Meet Two-Day-Bender Ben: The Human Hangover Who Somehow Still Has a Job
Meet Two-Day-Bender Ben, the human hangover of the office. From nightly drinking sessions to chaotic detox attempts, Ben brings hilarious, unfiltered chaos to the corporate world.
If you’ve ever worked in an office where one employee seems to drift in each morning looking like he’s just completed a sponsored crawl through Glastonbury, then congratulations — you’ve met Two-Day-Bender Ben. Or at least, someone spiritually identical.

Ben has a drinking problem. Not a casual “few pints with the lads” sort of issue — we’re talking a full-time, after-hours commitment. While most people unwind after work with one drink, Ben heroically smashes straight through one, bypasses two, and cosplays as a human keg somewhere between ten and fifteen pints deep. That’s before he starts mixing cocktails like he’s auditioning for a chaotic reboot of Cocktail starring a man who hasn’t slept since Brexit.
And naturally, because the universe enjoys comedy, Ben never quite realises he should stop. He’ll phone in sick at 8 am with a coughing voice and a violent “24-hour bug,” only to be spotted on Instagram at 11 pm downing Jägerbombs and starting a fight with a bouncer named Craig. Again.
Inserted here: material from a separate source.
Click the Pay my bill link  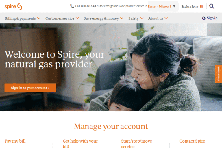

The Morning After (Aka: Ben’s Personal Apocalypse)
When Ben does drag himself into the office, he arrives in the sort of state health and safety guidelines refer to as “absolutely not fit for human interaction.”
His shirt is always creased, stained, or clinging to him like it’s given up hope. His tie? Permanently loosened. His face? A tragic blend of dehydration, existential regret, and whatever he walked into last night. His ID badge? Swings like a warning sign: STILL HERE. FOR NOW.
Ben isn’t hungover — he is the hangover.
He stomps through the office with a strong scent of stale whiskey, disappointment, and Lynx Africa hastily applied in the toilet cubicle. Nobody approaches him unless necessary — partly because he’s unapproachable, partly because he looks like he might combust.

Ben’s Detox Plan (That Never Actually Works)
Ben always claims he is “detoxing today.” He says it every morning. Yet his detox ritual consists of:
- Chugging three litres of warm water
- Holding a mug that says “NEVER DRINKING AGAIN” with trembling hands
- Staring into the void
- Whispering “Never again” like a prayer
- Googling symptoms and diagnosing himself with everything except what he actually has
- Eating a sausage roll at 9 am because carbs “soak it up”
- Crashing by 11 am
- Booking a table at Wetherspoons by 5 pm
This cycle has repeated 472 days in a row.

HR’s Nightmare, Finance’s Mystery, IT’s Warning Label
HR have tried to intervene, but every time they schedule a well-being check, Ben no-shows because he’s “off with food poisoning,” “suffering migraines,” or “attending a deeply personal appointment” (translation: drinking Guinness until he forgets his own responsibilities).
Finance doesn’t know what he actually does but suspects his productivity peaks somewhere between 11 am and 11:07 am.
IT tried to give him a new laptop once, but he smelt so strongly of sambuca that the technician quietly left it outside his desk with a sanitising wipe.

Why We Love Ben Anyway
Despite everything — the sick days, the questionable fights, the weekly self-inflicted meltdowns — Ben is oddly… lovable. He’s never intentionally rude. He pet-sits for coworkers. He donates to charity. He laughs easily (usually to hide the pain). He’s the guy who will help you move house hungover. He once came in after a 48-hour bender and still held the lift door open for three people.
He’s chaos, tragedy, and slapstick rolled into one exhausted man. But he’s our exhausted man.